*Problem description*: Go to the line that contains "Open the 1,145 retweets count" and transcribe from there to the end of the entries, that line and the last one included.

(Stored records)
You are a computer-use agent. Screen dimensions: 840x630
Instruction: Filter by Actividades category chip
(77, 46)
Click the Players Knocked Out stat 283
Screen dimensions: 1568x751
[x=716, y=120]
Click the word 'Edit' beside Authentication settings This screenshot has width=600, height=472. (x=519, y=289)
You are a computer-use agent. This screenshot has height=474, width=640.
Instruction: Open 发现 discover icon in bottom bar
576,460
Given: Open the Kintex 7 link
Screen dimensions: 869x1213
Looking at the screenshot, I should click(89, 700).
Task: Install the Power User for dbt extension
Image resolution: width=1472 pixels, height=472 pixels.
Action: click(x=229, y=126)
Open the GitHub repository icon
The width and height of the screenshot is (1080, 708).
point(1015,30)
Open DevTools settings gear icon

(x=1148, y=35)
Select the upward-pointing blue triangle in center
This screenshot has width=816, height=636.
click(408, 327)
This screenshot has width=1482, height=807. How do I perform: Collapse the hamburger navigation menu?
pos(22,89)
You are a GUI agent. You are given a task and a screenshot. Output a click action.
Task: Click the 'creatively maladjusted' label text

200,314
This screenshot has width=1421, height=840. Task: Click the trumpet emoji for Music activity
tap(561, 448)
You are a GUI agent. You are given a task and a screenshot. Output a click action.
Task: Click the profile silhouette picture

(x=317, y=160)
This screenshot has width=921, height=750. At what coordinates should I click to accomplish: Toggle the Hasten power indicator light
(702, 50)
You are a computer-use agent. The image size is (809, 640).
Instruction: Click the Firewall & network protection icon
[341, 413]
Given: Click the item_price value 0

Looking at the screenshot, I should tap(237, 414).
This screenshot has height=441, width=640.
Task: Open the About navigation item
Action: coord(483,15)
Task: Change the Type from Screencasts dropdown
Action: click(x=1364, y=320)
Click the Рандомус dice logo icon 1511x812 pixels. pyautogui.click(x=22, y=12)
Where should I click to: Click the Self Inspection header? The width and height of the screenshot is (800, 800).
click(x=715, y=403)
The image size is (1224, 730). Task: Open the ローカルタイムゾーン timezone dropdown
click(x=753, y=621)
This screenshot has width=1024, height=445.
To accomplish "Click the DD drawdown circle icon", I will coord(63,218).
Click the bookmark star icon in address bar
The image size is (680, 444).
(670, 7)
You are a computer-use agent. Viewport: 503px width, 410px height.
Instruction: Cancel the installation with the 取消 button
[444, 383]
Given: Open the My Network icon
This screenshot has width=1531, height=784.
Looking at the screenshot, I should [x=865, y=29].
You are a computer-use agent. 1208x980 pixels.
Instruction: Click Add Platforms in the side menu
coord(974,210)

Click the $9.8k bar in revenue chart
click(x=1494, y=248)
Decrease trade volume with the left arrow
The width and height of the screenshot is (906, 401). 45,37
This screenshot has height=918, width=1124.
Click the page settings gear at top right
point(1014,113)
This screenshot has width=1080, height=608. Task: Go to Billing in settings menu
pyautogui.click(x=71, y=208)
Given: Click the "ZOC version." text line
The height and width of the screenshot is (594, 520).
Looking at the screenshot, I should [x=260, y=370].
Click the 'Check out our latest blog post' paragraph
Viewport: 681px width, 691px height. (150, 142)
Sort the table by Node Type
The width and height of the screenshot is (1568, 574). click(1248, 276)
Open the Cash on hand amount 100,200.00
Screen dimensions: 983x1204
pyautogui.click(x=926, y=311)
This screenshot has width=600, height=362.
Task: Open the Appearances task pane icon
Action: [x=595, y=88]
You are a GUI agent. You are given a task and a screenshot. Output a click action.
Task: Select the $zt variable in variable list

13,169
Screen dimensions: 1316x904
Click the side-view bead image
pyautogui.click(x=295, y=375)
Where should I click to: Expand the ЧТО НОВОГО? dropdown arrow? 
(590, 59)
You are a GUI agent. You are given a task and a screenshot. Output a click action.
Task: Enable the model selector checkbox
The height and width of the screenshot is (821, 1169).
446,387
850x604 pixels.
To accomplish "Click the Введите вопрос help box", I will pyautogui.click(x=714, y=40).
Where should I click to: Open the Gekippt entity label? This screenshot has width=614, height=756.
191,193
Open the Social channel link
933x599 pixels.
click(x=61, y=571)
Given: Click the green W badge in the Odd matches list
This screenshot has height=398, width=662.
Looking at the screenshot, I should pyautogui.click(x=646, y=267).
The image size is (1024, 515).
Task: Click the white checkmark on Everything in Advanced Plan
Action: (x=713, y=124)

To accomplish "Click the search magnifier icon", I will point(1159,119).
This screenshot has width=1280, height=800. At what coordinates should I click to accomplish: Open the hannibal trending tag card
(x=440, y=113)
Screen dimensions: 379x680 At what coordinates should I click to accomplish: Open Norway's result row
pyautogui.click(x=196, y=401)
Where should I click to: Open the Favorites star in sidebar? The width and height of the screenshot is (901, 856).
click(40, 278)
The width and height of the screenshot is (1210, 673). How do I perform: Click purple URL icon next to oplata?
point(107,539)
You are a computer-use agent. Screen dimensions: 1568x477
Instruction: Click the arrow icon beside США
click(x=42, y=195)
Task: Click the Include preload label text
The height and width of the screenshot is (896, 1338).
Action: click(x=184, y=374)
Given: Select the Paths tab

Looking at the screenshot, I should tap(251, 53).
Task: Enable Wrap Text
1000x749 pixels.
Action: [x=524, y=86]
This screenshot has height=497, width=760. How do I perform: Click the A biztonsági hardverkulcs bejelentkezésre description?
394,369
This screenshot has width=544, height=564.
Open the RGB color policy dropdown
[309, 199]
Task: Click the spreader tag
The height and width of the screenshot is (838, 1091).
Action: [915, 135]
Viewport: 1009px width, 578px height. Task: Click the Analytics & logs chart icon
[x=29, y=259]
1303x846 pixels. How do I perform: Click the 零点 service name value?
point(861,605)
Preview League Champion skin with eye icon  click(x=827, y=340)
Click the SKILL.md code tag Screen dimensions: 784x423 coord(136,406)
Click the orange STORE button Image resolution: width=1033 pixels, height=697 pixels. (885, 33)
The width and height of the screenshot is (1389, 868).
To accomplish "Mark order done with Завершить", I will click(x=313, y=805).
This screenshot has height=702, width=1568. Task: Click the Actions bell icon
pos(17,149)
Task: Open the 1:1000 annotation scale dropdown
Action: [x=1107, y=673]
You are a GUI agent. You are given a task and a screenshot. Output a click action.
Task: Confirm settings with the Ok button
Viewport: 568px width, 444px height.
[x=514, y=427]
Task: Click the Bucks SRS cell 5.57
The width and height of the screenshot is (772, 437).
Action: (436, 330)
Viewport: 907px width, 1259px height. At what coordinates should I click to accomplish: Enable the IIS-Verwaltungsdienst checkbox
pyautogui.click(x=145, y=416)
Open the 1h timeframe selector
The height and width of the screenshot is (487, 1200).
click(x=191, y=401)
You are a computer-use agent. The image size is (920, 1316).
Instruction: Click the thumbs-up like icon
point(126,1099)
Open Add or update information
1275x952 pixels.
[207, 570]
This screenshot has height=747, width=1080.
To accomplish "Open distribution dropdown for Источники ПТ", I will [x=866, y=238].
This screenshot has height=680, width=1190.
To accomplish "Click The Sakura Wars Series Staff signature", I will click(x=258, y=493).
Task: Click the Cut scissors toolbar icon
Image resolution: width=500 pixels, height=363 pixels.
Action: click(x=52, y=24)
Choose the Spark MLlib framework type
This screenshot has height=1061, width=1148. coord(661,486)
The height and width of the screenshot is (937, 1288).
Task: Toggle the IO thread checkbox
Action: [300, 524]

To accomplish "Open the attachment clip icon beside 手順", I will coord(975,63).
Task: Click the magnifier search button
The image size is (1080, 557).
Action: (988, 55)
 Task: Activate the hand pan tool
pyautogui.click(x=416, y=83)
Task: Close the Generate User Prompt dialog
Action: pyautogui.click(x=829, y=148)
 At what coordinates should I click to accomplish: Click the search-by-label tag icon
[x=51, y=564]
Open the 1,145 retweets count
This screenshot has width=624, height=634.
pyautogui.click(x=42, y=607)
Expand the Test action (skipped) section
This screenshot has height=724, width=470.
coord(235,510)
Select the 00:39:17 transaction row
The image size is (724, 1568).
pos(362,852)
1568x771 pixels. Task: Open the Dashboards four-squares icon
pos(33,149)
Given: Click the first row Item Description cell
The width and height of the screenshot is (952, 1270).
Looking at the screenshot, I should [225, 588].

*Task response*:
Open the 1,145 retweets count
This screenshot has width=624, height=634.
pyautogui.click(x=42, y=607)
Expand the Test action (skipped) section
This screenshot has height=724, width=470.
coord(235,510)
Select the 00:39:17 transaction row
The image size is (724, 1568).
pos(362,852)
1568x771 pixels. Task: Open the Dashboards four-squares icon
pos(33,149)
Given: Click the first row Item Description cell
The width and height of the screenshot is (952, 1270).
Looking at the screenshot, I should [225, 588].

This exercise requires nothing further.